I would recommend reading Advances in Financial Machine Learning: Lecture 10/10 (Presentation Slides) before you take any concrete steps - I have bought his book but much of the information is already available via various blogs and presentations. As for me - there are two key takeaways that I'm using from that book to establish my dataset for ML - one is working with Volume Bars ( it helps that I have access to DTN IQ Feed - where I can bring up volume bars for almost any instrument - I mainly work with Futures though) and the next is his idea of Triple Barrier Method for labelling instances for ML algorithms. I have a version of that labelling criteria implemented (not exactly what he wrote in the book but shares some characteristics with his approach - you can check out https://mlfinlab.readthedocs.io/en/latest/

All the best.

guowei58 · Jun 23, 2020

arbitech said:
GARBAGE IN GARBAGE OUT!

Dude, I am gone to make you saving a lot of time..

If you are able to find the good features, inputs, you ou even will not need ml!

I spent last year on ml... it’s just a piece of shit...
From dqn to lstm...
Majority of quant articles are just charlatans....except maybe for microstructure alpha... but with the bid ask don’t even think to try to catch this alpha.

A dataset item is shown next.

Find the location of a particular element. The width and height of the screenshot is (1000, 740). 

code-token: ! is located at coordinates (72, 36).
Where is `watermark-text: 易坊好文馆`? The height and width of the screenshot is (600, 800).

All things Being equals.. on less than 2-3 minutes it’s possible to forecast price variation with around 70pc accuracy and a bit moore...just with linear statistics. Of course you can add your so loved ml, but it will just be like the cherry on the cake.

i am à java Guy, but i switched to python for ml... dev is much much Moore faster despite python being an awful language...

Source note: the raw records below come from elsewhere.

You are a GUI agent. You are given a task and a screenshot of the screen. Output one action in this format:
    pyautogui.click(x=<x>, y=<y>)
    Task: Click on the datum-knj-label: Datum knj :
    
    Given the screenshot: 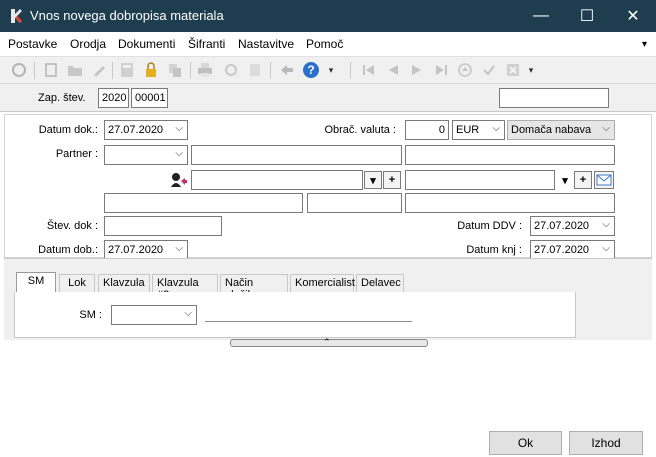 What is the action you would take?
    pyautogui.click(x=494, y=250)
    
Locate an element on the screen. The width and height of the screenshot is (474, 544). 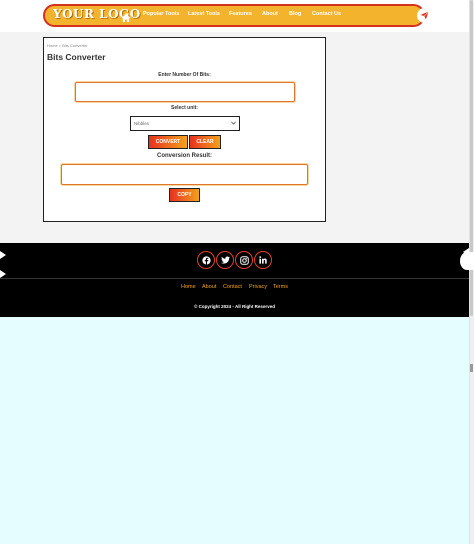
scrollbar-marker is located at coordinates (472, 368).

my biggest deception is may be on deep reinforcement learning...despite looking promising...

that being said, if someone has found something working on ml for tf above 30 minutes... please let me know...
More...

agreed. linear regression is powerful and generalized enough to work well in most cases.

user1 · Jun 24, 2020

Girija - Thank you very much!
traider - Thanks for the input.
Traderesque - A great Great thank you!
Snuskpelle - Thank you
kmiklas - Thank you
zenlot - Thank you very educational.
arbitech - Thank you
guowei58 - Thank you

As for choice of language, it's really agnostic. This is not HFT.

931 · Jul 15, 2020

arbitech said:
GARBAGE IN GARBAGE OUT!
More...

Garbage is actually gold at beginning in order to develop strong data filtering algo.
I found plenty of "market inefficiency's" when using "garbage" data.
Its tedious part to make those data filters.

arbitech said:
on less than 2-3 minutes it’s possible to forecast price variation with around 70pc accuracy and a bit moore...just with linear statistics.
More...

Without considering spread probably...

931 · Jul 15, 2020

Dont implement what gets taught at UNIs, what is hyped up etc, too many people already tested those...
If too many do , no advantage , zero sum game.